With the flurry of cleaning that traditionally marks the coming of the new year in my household, I began to think about cleaning as a ritual act, evident across so many cultures. Perhaps the most well-known in the western secular world is the tradition of spring cleaning, with possible roots in the Persian new year tradition of kahneh tekani (“shaking the house”); Jewish Passover traditions; Maundy Thursday altar cleanings, foot washings; and so on. The Japanese similarly have a new years’ tradition called o-souji, a weeks-long deep decluttering and dusting.
In the context of Sinhalese performance, cleaning is a highly significant, carefully ritualized component of most ceremonies. Ritual practitioners of the Dewol Madu Shanthikarmaya, for example, will often practice abstinence from meat and alcohol leading up to a ceremony, and wear fresh white cloth. The ritual performance space, the ranga bhoomiya, is not only cleaned but further festooned with fresh flowers, gok-kola (palm leaf) artwork, and lamps; this extensive preparation is a communal activity that often engages an entire village for weeks, in an overspilling of human effort. During the ceremony itself, the ritual space is regularly refreshed with kaha diya (turmeric water) and anguru dummal (charcoal smoke).
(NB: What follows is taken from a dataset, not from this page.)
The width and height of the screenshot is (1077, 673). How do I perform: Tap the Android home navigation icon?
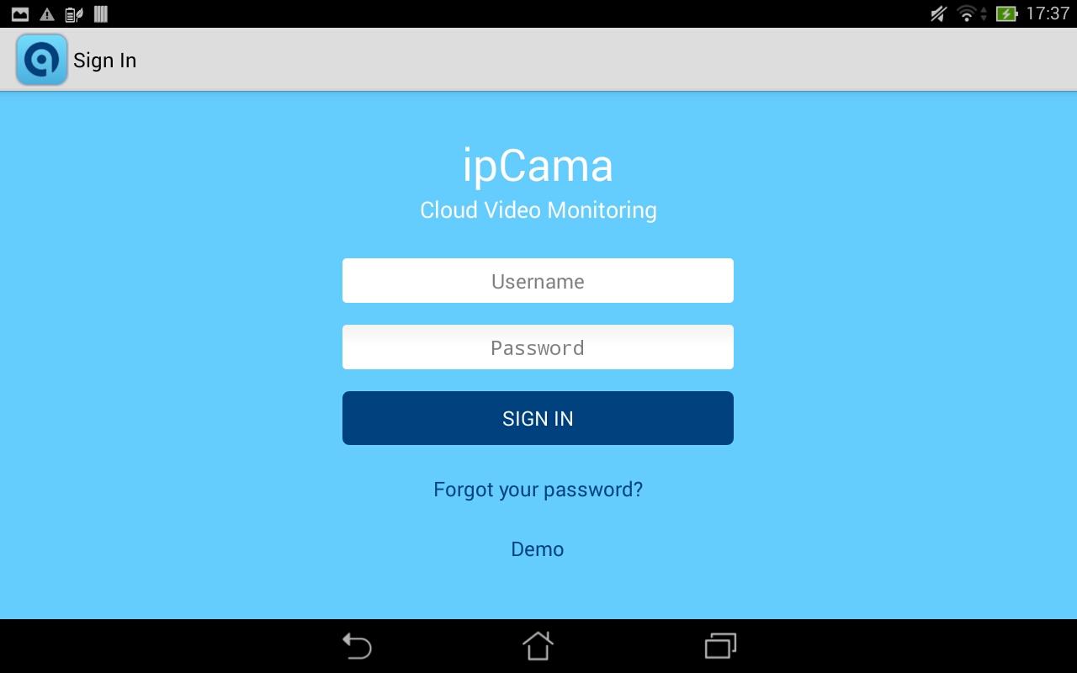click(x=538, y=646)
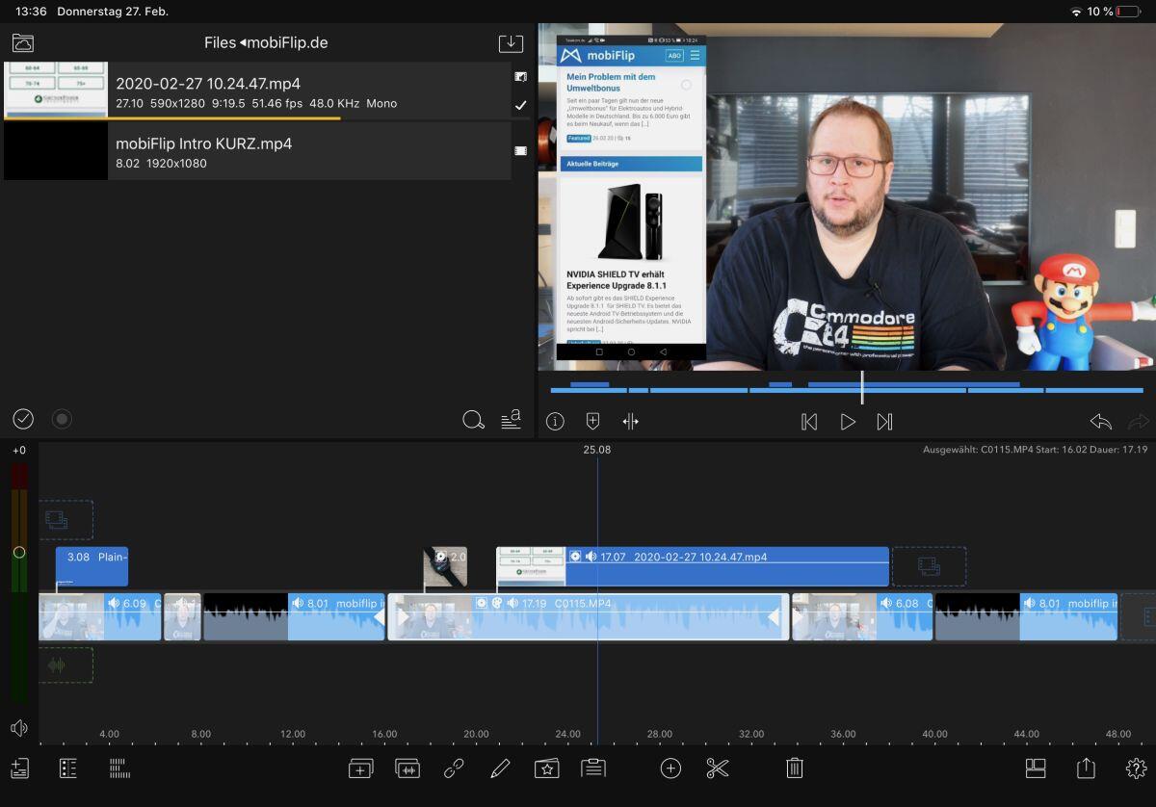Expand the Files mobiFlip.de folder path

pyautogui.click(x=267, y=43)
In the Sinhalese ritual context (and I suspect this to be true of most religious rituals), the aim of cleaning and decorating is to create beauty as a divine offering or bribe, in order to attract the beneficent gaze of gods. In other words, it is believed that the pleasant appearance, fragrance, aroma, flavour, and sounds of a ritual ceremony attract divine interest, just as they attract the interest of humans.
There is indeed a kind of duality at work in ritual cleaning, then, and in ritual overall, in that it is something done both for the benefit of gods and for the benefit of humans, and these are inextricably entwined. In the ritual context, the cleaning of outer space is a means of purifying the inner space of mind and spirit as well: a kind of ritualized therapy.
The persistence of cleaning rituals, even into these secular times, causes me to consider the therapeutic, mental or emotional effects of cleanliness and order to be of some significance in understanding both human nature and the development of ritual. Plenty of animals, after all, have a natural instinct for cleanliness and order. How many of our rituals, how much of dance and art, have root in our animal instincts?